本当に、こいつは、どこまで探りを入れてやがるんだ。
「てめえはどこで」
「先日お会いしたんですよ」
振り返った真希奈の鼻の先に景子の鼻が触れた。距離を詰めた彼女は鼻を突き合わせたまま、真っ直ぐ真希奈を見上げてくる。
「貴女の勤める会社の社長さんに」
ここでもその名が出てきたことに頬がピクリと引きつった。
「色々とお話してくれましたよ、あのお仕事がどんなものだったか」
「社長の面倒見てくれてありがとよ。聞いた話はさっさと忘れとけ」
「忘れられるわけないじゃないですか。ショックでしょうねえ、依頼人の女の子もお亡くなりになってしまって」
「別に何とも思っちゃねえよ」
「そうでしょうね」
先の発言をあっさり覆し真希奈の言葉に同調してくる。飄々と変わる態度を取る相手は得意ではない。好きではないとも言える。
「ま、別にいいんですよお亡くなりになった人のことなんて」
二歩、後ろに引いた景子は腕を組んで目を細めた。
「私は貴女に失望してるんです」
少し間を空け、真希奈は「は?」と口元を歪めた。
「貴女が連れ回した少年……相沢くんについて、個人的にすごく興味があるんですよ」
そう語る景子は瞼を閉じ、頭を抱えるような仕草でコメカミの辺りに指を這わせた。
「力を失ってるそうだけど、視えないモノが視える力……親近感が湧いちゃうからいつか二人でオハナシしてみたいと思っていまして」
舌で唇を撫でた後、光の加減か暗く輝いて見える瞳が薄っすらと開かれ、真希奈を鋭く見据えてくる。

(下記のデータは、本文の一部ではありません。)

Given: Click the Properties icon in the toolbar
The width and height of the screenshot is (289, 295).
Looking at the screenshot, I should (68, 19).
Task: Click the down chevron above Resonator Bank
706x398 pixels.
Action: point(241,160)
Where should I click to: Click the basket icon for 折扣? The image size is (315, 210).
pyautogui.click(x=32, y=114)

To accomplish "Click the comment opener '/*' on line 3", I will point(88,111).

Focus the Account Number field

「ですから依頼人を守れなかった真希奈さん? もう彼には近付かないでもらえます? 私がオハナシする前にとばっちりで死なれたりしたら迷惑なんで」
「断るっつったら?」
「残念ながらこの話に選択の余地はありません。……ああでも、素直に従うか力ずくで従うようになるかは選ばせてあげますよ」
「なら二度とナマが言えねえように力ずくでてめえの口塞いでやるよ」
今度は真希奈から景子の鼻先に顔を寄せていた。
「やれるものならどうぞ」
夜代は一人になった室内で、細い糸目を更に細めて満足気に頷くのだった。